MMCE

This is an example of the Maximum Mean Calibration Error on 20 Newsgroups dataset with a global pooling CNN model, as described in the paper Trainable Calibration Measures for Neural Networks from Kernel Mean Embeddings, ICML 2018. The code is yet in its preliminary version and will be updated with other datasets, unit tests, comments and extensive documentation in near future.

An example application of MMCE on 20 Newsgroups document classification is provided as of now. To run MMCE, follow the procedure given below:

In order to use MMCE for training, run:

python 20ng_mmce.py --mmce_coeff=8.0 --batch_size=batch_size > outfile.txt

In order to compute the ECE numbers, Brier score and test-NLL or to visualize the reliability plots, we then run the get_calibration.py script.

python get_calibration.py --file_name=outfile.txt --T=1.0 --N=10 --num_classes=20 --visualize=True

The flag T is used to control the temperature at which calibration is to be measured. N is used to control the number of bins used to compute ECE and num_classes should be set to the number of possible output classes for the dataset. If visualize is set to True, a matplotlib based reliability diagram should be generated.

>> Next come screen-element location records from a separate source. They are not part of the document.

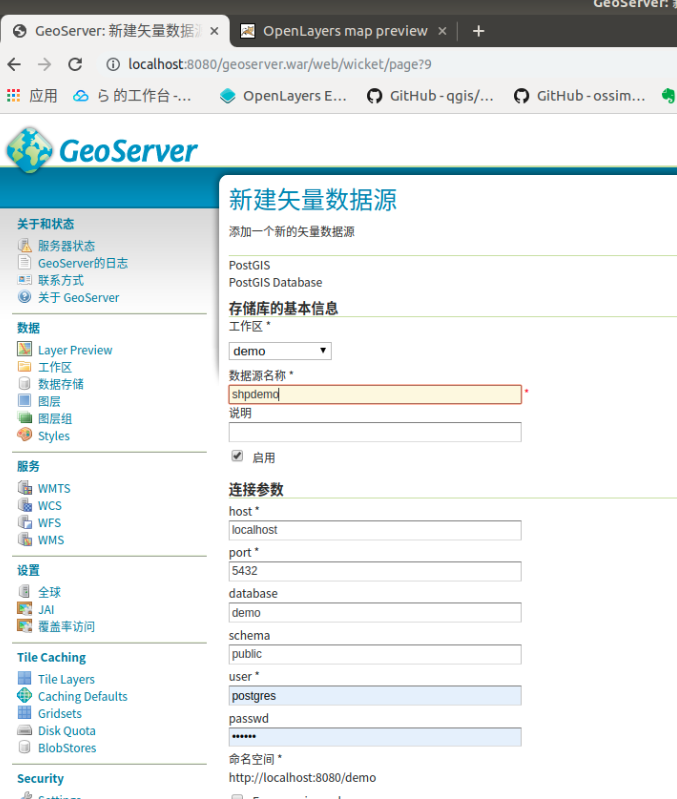Open a new browser tab

coord(478,31)
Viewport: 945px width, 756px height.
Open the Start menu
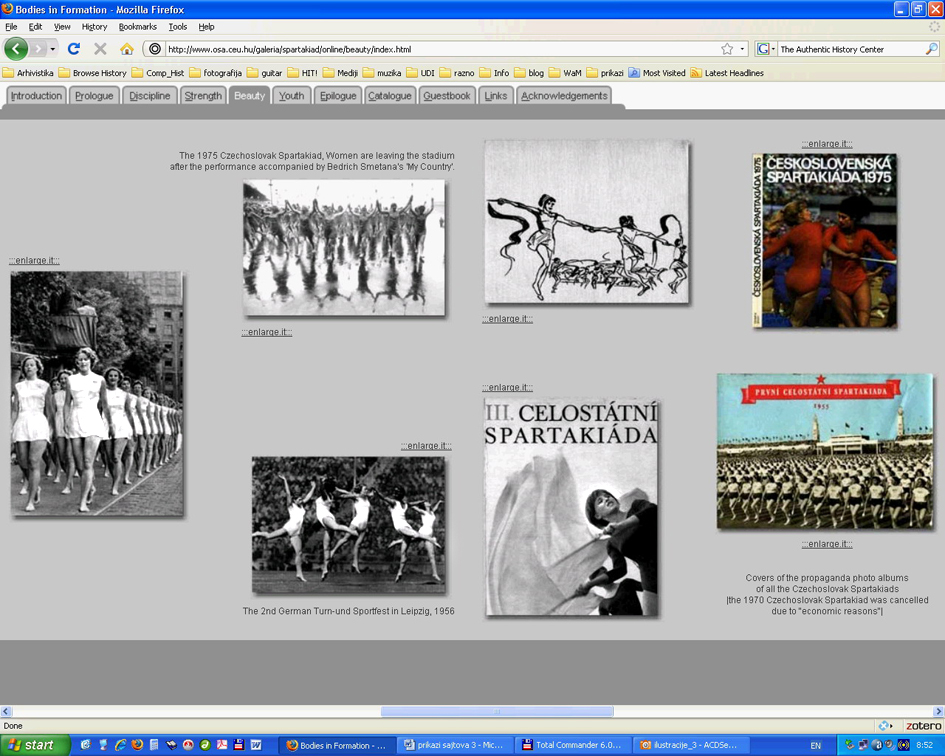pyautogui.click(x=34, y=745)
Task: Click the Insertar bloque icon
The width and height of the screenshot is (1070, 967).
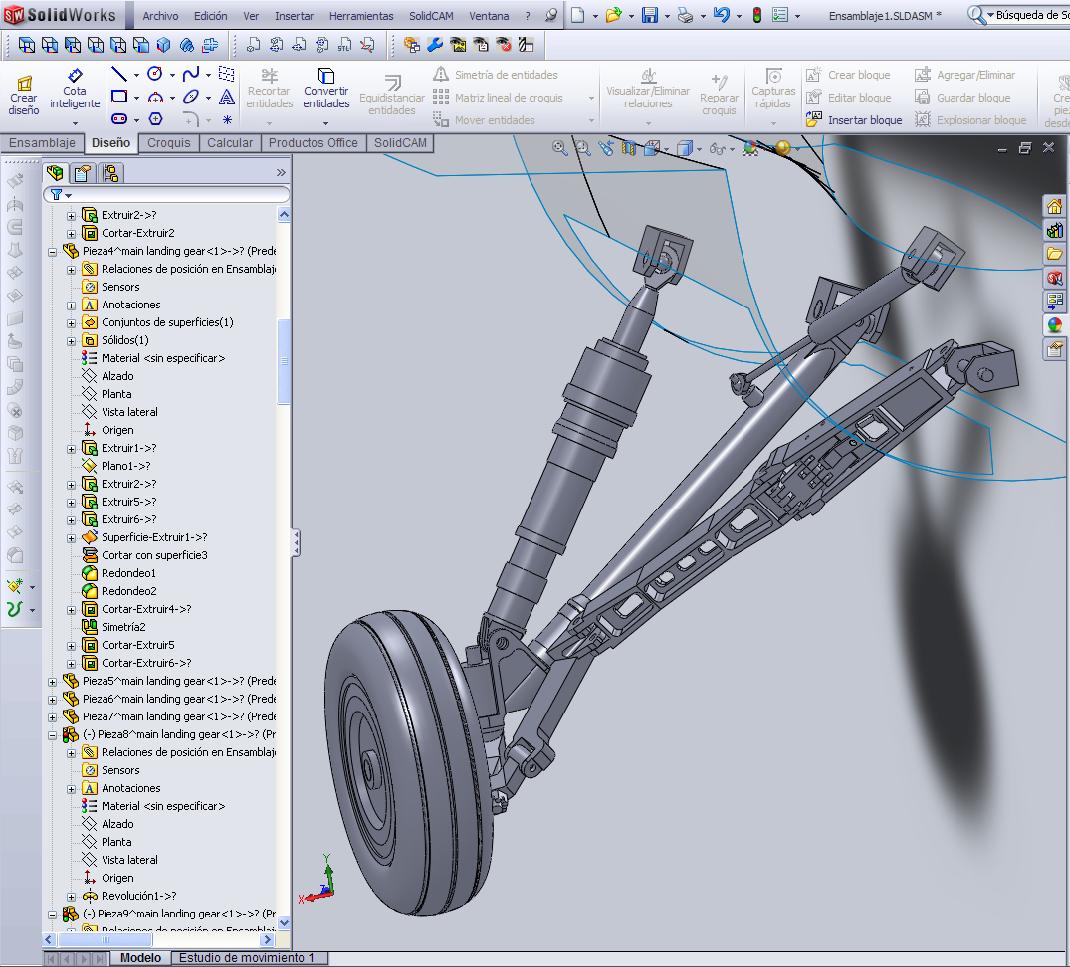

The code makes use of Glove embeddings, which need to be downloaded and kept. We expect that the glove embeddings should be in the directory glove.6B relative to the src file, and the dataset should be located in the 20newsgroup directory inside the base directory. The code for pre-processing the documents is borrowed from the Keras Pre-trained word embedding tutorial at https://blog.keras.io/using-pre-trained-word-embeddings-in-a-keras-model.html.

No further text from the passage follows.